Excerpted text:
☆ ☆ ☆
In its autumn predictions, the CPA said it had cut its growth forecasts for 2020 and 2021 from its summer prediction of 1.0% and 1.4% to 0.5% and 0.9% respectively.

The group said ongoing uncertainty about the UK’s departure from the EU, the review into the HS2 railway and cost overruns at Hinkley Point C had all added to industry jitters.

And in the private housing sector, starts are forecast to fall 2% this year given slowing house price growth and weaker demand in southern regions of the country, before returning to growth in 2020 buoyed by a more settled economy and the ongoing impact of Help to Buy.

But it warned “there are signs of vulnerability” as housing association development is increasingly linked to the slowdown in the general housing market.

Private housing will fall 2% this year, it said, before rising 1% next as drops in London and the South-east are offset by growth in the North-west, Yorkshire and the Midlands.

Despite fears HS2 will be pulled, it said there were isolated pockets of growth in infrastructure such as offshore wind projects with those underway or starting soon reaching more than £1bn in value.

The CPA’s economics director Noble Francis said: “The uncertainty created over when and how the UK will leave the EU has affected new investment in parts of private housing and commercial, the two largest construction sectors.

“Add to this growing concern about the government’s major project delivery and the next two years are expected to be challenging in spite of a raft of infrastructure projects in the pipeline and a strong latent demand for housing.”

The CPA warned Brexit uncertainty is impacting on confidence in the commercial sector with a reluctance to invest in new offices.

Francis added: “Infrastructure is forecast to rise by 11.2% this year and 3.7% in 2020 in spite of poor delivery of major projects. If government were able to improve its delivery of major infrastructure, then this could drive strong increases in construction activity as well as boosting UK economic growth and productivity.”

It also said the growth in warehouse work, fuelled by the demand for online retail, was expected to jump 15% this year and a further 20% next year.
☆ ☆ ☆
Information given:
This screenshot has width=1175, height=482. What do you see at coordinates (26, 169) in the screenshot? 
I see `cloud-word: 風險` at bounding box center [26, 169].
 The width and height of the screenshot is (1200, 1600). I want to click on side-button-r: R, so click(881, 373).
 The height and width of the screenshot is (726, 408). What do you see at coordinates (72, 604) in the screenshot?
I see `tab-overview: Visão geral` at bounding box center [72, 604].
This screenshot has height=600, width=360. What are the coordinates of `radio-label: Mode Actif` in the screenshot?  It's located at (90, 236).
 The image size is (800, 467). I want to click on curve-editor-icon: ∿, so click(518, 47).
☆ ☆ ☆
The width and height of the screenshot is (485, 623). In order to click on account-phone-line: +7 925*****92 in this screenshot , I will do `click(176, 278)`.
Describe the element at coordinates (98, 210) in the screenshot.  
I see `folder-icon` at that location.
☆ ☆ ☆
What you will do:
1. Could you condense the paragraph of the construction forecast article that begins "And in the private housing sector" into a short bulleted list that keeps its main facts?
2. Would you write out, word for word, the passage of the construction forecast article starting at "And in the private" and ending at "general housing market."?

Task-by-task outputs:
1.
- Private housing starts are forecast to fall 2% this year.
- Causes: slowing house price growth and weaker demand in southern regions.
- Growth is expected to return in 2020.
- Support for that recovery: a more settled economy and the ongoing impact of Help to Buy.

2.
And in the private housing sector, starts are forecast to fall 2% this year given slowing house price growth and weaker demand in southern regions of the country, before returning to growth in 2020 buoyed by a more settled economy and the ongoing impact of Help to Buy.

But it warned “there are signs of vulnerability” as housing association development is increasingly linked to the slowdown in the general housing market.